そして試しに4、5日、酒を断つと体が楽になり、ちょっとだけ勉強して、ものを知ることの楽しさが分かるようになった。
その楽しさの感覚が支えになる。
恥ずかしながら、今ぼくは仕事をしていない。
じゃあ、お前はどうやって食ってるんだと言われるかもしれない。
しかも、なんだか遊んで暮らしてるみたいだ。
ふざけた野郎だ、と思われるかもしれない。
それはそうなのだが、まあ、働きたくても働けない人もいるのだと思って、ここから先は肩の力を抜いて気楽に読んでほしい。
ごく個人的な処方箋だ。
「自分の欲望に素直になる」といっても、ぼくには専門であったり、コアになるようなことがない。
音楽にはホントに救われたけど、しょせんにわかである。
本だって、本の虫といえるほど読むわけではない。
マンガもそうだし、映画にいたっては最後に見たのが何だったかすら思い出せない(たしか「となりのトトロ」だったと思う)。
スマホはよく使う。
SNSとかニュースサイトとかブログとかいろいろ。
全部、家の中でできることばかりだ(笑)
酒を控えて健康になってから、より積極的にこれらのことを行うようになった。
「欲望に素直になる」と言ったって、腹の中から自然に湧いて出てくるわけではない。
それでも、アルコール依存症という病のことも含めて、「知ろうとすること」は大事だし、楽しいことなのだ。
本は図書館にあるし、スマホやKindleがあれば青空文庫から無料でダウンロードできる。

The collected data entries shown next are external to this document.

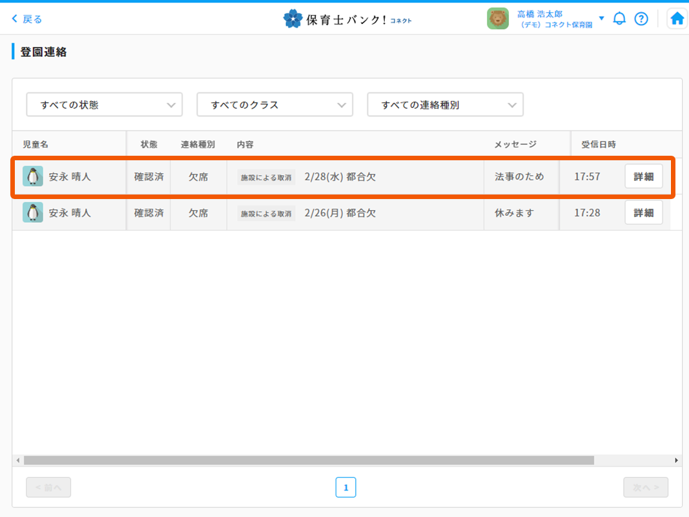Click the 受信日時 column header
689x517 pixels.
[x=599, y=144]
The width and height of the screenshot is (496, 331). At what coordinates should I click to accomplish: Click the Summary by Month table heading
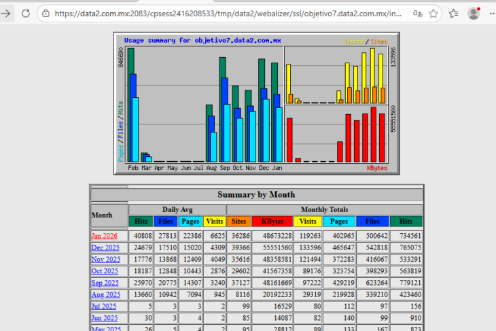point(256,194)
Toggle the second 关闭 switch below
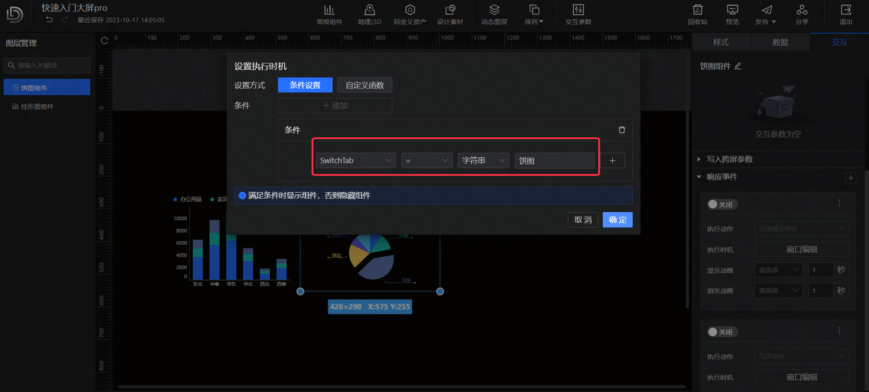 click(x=722, y=332)
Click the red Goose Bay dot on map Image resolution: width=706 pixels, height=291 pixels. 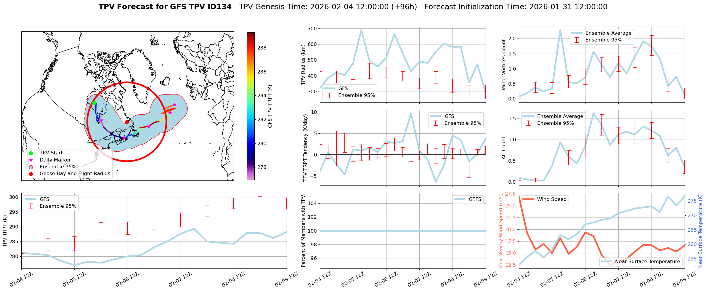pos(127,122)
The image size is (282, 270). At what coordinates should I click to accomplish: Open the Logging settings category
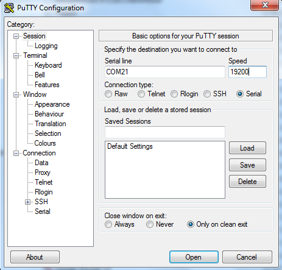click(x=46, y=46)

音楽は、spotifyやAmazonミュージックみたいなストリーミング配信だと、月に1,000円払うだけで、ほとんど無限に聴くことが出来る。
なにが言いたいかというと、お金をかけなくても、楽しむことはできるということだ。
今この文章は、iMacで書いている。
iMacは高かったが、精神的な満足度も高かった。
これはいい買い物だったと思う。
それはそうなのだが、ぼくは今、漠然ともっと人づきあいができたらなあと思っている。
そして出来ることなら、いつか仕事をしたいなあと思っている。